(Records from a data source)
* * * * *
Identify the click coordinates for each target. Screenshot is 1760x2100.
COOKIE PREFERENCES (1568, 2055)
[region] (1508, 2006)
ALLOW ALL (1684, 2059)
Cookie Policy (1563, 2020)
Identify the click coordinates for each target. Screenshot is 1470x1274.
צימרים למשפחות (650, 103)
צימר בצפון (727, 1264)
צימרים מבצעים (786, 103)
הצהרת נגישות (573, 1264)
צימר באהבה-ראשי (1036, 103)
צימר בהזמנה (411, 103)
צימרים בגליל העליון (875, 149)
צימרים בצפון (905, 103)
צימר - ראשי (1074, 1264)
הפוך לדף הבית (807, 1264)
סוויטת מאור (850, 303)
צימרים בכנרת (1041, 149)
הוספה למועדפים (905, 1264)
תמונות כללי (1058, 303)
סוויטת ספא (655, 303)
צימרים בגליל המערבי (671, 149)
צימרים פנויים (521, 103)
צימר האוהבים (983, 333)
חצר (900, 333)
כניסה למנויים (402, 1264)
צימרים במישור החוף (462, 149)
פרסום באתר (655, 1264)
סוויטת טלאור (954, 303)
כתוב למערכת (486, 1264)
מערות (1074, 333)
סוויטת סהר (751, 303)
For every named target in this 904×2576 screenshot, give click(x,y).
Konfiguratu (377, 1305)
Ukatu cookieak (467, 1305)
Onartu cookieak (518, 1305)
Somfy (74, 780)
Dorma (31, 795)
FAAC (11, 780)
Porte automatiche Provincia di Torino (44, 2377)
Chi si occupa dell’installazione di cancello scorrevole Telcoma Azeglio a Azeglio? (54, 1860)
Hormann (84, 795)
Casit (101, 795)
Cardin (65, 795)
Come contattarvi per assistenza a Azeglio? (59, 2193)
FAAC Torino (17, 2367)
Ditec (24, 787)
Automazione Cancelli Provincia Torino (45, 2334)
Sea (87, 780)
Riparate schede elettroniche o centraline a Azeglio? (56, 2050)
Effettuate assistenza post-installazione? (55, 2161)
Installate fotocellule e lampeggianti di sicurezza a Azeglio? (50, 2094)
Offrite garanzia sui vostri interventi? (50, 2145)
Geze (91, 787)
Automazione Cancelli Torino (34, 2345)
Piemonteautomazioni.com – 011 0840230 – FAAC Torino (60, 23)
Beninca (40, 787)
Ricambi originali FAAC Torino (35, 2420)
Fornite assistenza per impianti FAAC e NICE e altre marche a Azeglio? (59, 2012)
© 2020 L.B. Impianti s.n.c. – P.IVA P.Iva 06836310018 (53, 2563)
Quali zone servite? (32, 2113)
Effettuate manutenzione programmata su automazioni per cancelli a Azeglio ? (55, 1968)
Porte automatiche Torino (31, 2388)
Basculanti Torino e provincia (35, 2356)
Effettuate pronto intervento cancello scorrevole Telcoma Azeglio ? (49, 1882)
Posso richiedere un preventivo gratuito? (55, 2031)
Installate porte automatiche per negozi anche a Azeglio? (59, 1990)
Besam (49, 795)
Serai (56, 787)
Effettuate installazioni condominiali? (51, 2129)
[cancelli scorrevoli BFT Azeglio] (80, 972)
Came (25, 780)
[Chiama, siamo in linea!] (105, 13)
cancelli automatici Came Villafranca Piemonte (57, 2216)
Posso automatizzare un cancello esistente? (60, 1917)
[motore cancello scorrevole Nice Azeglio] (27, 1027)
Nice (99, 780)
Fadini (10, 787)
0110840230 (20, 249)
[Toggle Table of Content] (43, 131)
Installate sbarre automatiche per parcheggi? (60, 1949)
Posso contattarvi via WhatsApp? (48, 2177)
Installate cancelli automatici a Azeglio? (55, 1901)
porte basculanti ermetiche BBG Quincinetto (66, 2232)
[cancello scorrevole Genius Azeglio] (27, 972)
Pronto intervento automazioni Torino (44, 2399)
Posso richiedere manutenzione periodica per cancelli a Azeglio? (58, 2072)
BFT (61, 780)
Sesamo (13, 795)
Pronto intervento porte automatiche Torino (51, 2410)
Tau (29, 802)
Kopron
* * * * *
▶ [Exercise]
Among the records above, a stretch begins at the line containing "Serai (56, 787)" and ends at the line containing "0110840230 (20, 249)". Restate that stretch word for word, and nothing else.

▶ [Solution to the problem]
Serai (56, 787)
Effettuate installazioni condominiali? (51, 2129)
[cancelli scorrevoli BFT Azeglio] (80, 972)
Came (25, 780)
[Chiama, siamo in linea!] (105, 13)
cancelli automatici Came Villafranca Piemonte (57, 2216)
Posso automatizzare un cancello esistente? (60, 1917)
[motore cancello scorrevole Nice Azeglio] (27, 1027)
Nice (99, 780)
Fadini (10, 787)
0110840230 (20, 249)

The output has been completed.